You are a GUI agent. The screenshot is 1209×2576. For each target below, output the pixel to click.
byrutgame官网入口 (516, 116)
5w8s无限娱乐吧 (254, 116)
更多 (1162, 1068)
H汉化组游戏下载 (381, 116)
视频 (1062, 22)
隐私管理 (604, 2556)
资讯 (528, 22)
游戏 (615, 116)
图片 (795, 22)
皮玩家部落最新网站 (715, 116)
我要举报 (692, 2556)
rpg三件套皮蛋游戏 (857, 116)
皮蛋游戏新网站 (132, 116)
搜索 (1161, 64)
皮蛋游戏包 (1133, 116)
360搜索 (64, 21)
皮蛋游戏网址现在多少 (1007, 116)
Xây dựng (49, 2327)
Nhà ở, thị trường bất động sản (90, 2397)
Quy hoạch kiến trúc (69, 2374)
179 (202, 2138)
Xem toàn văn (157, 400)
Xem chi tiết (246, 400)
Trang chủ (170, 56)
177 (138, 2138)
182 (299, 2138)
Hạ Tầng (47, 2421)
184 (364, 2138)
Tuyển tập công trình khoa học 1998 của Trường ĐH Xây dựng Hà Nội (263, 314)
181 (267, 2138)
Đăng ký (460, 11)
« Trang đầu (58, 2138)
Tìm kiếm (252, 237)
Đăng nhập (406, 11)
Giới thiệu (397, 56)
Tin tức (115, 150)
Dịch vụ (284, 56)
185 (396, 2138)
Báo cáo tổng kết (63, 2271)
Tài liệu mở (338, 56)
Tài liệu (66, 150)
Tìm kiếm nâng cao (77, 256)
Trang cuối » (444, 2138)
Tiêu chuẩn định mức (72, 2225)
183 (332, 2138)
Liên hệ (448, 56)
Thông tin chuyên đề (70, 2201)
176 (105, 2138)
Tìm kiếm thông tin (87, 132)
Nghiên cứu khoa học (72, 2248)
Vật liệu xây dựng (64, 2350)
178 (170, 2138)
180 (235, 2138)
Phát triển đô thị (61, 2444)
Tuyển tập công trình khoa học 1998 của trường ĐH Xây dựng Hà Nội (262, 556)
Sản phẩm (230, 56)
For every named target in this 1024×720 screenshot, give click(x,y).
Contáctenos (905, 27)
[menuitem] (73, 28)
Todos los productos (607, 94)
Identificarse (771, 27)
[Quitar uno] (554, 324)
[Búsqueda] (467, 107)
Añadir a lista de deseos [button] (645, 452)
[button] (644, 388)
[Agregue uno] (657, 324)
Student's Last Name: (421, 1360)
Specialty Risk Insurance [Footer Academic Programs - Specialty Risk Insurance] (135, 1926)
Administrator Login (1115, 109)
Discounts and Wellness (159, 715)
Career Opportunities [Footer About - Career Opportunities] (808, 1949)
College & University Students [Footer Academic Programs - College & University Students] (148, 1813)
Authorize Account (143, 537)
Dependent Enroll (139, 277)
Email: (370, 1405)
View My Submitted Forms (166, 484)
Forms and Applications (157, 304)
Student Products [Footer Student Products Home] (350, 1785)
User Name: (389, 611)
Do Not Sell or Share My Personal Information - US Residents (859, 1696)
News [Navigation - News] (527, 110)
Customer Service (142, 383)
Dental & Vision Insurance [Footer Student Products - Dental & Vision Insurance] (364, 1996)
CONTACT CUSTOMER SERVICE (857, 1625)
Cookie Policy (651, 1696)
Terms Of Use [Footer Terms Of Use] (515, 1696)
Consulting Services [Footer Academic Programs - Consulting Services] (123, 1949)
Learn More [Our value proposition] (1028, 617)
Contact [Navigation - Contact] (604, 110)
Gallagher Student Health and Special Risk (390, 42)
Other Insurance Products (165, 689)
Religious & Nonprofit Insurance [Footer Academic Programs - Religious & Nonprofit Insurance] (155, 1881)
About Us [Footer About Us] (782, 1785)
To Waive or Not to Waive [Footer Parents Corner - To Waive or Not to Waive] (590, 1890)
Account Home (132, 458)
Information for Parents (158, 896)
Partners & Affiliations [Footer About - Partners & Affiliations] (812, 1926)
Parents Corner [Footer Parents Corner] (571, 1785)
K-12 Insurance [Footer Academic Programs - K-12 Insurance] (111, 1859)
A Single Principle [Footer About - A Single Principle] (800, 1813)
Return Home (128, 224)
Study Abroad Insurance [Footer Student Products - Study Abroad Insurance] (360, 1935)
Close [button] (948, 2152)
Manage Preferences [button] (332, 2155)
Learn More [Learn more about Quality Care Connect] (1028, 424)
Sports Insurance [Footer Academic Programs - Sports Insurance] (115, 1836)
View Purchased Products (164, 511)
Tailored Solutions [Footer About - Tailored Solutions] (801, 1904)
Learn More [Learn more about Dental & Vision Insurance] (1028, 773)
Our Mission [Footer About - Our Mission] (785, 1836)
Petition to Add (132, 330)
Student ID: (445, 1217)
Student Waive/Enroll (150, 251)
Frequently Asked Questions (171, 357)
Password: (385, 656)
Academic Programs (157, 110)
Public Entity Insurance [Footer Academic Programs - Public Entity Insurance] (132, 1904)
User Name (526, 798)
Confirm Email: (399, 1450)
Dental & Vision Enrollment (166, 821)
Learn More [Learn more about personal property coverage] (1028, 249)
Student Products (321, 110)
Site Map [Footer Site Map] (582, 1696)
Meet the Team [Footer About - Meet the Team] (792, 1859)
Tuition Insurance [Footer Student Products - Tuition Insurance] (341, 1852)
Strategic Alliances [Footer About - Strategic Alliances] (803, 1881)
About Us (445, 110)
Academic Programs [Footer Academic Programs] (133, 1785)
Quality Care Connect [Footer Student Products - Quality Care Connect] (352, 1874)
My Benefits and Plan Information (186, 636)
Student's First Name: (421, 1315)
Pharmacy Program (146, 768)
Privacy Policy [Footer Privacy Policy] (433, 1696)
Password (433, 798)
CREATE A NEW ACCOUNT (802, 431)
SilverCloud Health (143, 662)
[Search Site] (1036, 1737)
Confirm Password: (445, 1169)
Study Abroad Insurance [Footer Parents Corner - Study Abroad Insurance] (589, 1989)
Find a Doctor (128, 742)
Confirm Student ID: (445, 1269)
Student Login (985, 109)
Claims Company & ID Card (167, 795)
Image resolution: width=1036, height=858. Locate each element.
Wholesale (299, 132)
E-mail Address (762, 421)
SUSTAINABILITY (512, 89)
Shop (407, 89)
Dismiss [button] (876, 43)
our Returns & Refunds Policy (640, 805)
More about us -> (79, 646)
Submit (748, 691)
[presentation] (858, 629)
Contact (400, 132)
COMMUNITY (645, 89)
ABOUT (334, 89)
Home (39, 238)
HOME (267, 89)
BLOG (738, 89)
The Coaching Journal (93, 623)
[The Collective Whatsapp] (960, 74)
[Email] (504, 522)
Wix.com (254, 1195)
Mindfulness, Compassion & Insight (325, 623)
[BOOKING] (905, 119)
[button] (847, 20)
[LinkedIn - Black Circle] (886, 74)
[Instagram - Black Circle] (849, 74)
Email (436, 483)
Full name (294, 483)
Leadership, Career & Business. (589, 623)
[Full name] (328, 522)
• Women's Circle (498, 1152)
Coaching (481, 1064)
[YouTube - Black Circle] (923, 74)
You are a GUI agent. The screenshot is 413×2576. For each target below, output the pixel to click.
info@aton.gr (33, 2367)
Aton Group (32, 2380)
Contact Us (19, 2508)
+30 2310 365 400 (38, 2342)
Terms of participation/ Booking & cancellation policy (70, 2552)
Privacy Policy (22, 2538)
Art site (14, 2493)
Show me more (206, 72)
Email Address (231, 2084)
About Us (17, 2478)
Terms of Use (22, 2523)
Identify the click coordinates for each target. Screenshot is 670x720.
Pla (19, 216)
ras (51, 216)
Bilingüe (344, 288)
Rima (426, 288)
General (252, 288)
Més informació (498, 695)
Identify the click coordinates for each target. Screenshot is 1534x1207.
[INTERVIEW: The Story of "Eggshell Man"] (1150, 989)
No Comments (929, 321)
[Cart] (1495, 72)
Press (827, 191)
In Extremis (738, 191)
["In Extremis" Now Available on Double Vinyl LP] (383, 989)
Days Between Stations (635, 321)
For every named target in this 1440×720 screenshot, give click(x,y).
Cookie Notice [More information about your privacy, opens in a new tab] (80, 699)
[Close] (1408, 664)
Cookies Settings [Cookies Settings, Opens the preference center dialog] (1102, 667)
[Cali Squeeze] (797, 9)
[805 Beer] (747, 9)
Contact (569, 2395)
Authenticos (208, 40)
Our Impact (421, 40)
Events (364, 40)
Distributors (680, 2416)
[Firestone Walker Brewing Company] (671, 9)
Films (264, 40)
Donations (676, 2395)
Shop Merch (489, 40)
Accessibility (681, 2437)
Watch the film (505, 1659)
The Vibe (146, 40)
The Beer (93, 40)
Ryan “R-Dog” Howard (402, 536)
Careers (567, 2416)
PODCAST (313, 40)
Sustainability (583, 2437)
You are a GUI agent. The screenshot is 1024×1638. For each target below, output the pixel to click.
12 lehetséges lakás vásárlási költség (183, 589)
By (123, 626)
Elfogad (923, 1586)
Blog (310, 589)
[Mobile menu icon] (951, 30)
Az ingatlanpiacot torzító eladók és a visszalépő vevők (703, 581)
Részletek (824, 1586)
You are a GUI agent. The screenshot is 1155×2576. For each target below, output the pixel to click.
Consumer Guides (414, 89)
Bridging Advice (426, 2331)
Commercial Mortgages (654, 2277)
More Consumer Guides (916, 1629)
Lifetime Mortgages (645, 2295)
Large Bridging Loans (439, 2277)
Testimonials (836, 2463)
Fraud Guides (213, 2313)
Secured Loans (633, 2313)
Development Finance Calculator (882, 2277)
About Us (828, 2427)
────
• GOAL: Copy the lines of the listing starting at "Gallagher Student Health" and ending at "Parents Corner [Footer", replacing "Parents Corner" with "Family Corner" and keeping everything else the same.

• WORKED SOLUTION:
Gallagher Student Health and Special Risk (390, 42)
Other Insurance Products (165, 689)
Religious & Nonprofit Insurance [Footer Academic Programs - Religious & Nonprofit Insurance] (155, 1881)
About Us [Footer About Us] (782, 1785)
To Waive or Not to Waive [Footer Family Corner - To Waive or Not to Waive] (590, 1890)
Account Home (132, 458)
Information for Parents (158, 896)
Partners & Affiliations [Footer About - Partners & Affiliations] (812, 1926)
Family Corner [Footer Family Corner] (571, 1785)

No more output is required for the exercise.